The Tigers struck twice on the power play and twice short-handed. They hung a touchdown on BC goalie John Muse, who had exactly zero losses in eight NCAA Tournament starts before Friday. What a way to go out ...

Colorado College plays Michigan for a spot in the Frozen Four Saturday night in St. Louis. It won't be a cakewalk by any means, but CC certainly has been playing well. If you don't believe me, ask Dave Hakstol, whose North Dakota team got by in a 4-3 thriller last Friday at the Final Five. Or ask Jerry York, who isn't used to seeing his teams give up eight goals in a game, especially in the NCAA Tournament.

The Tigers are for real. After a .500 season in the WCHA, Scott Owens appears to have his team peaking when it counts the most.

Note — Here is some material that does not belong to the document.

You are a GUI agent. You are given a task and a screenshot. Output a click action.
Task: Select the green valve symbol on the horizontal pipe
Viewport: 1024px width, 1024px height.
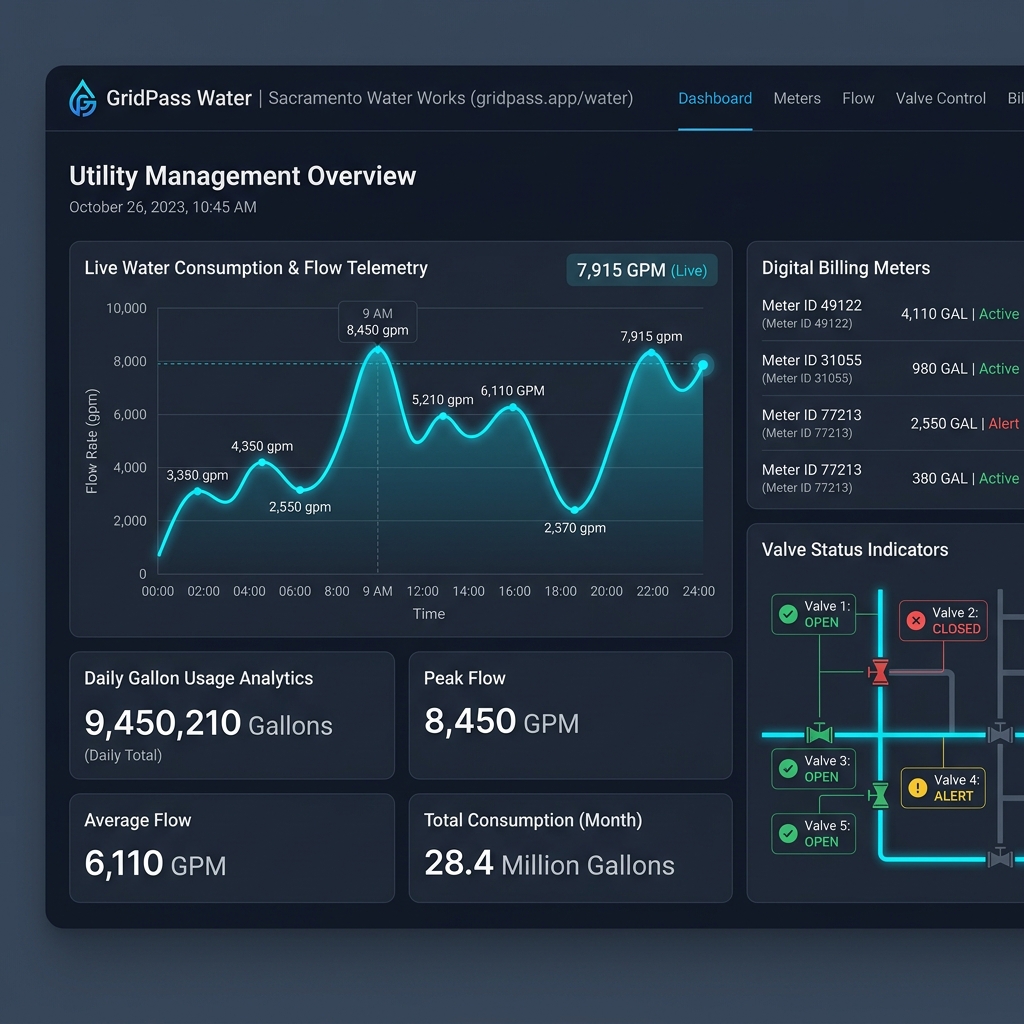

Here is a full capsule of Friday's results and Saturday's games. All times are Central.

Bridgeport, Conn.
UMD 2, Union 0
Yale 2, Air Force 1, OT
St. Louis, Mo.
Michigan 3, Nebraska-Omaha 2, OT
Colorado College 8, Boston College 4

Green Bay, Wisc.
North Dakota vs. RPI, 12:30pm
Denver vs. Western Michigan, 4pm

Manchester, N.H.
Miami vs. New Hampshire, 3pm
Merrimack vs. Notre Dame, 6:30pm

Bridgeport, Conn.
Yale vs. UMD, 5:30pm

St. Louis, Mo.
Michigan vs. Colorado College, 8pm

We'll have the UMD game on 94X and the Bulldog Sports Network starting with a 5pm pregame show. You can hear the game at

ESPNU will have live coverage of the regional finals, as well as a couple of the Saturday afternoon games. They will also have all the games streamed live on, whether they are televised live or not.

All games televised will be in high definition.


Thomas said...

Jerome said...

I've come to expect better of you, Mr. Ciskie.

No maybe, probably, or likely, it was a goal. Certainly.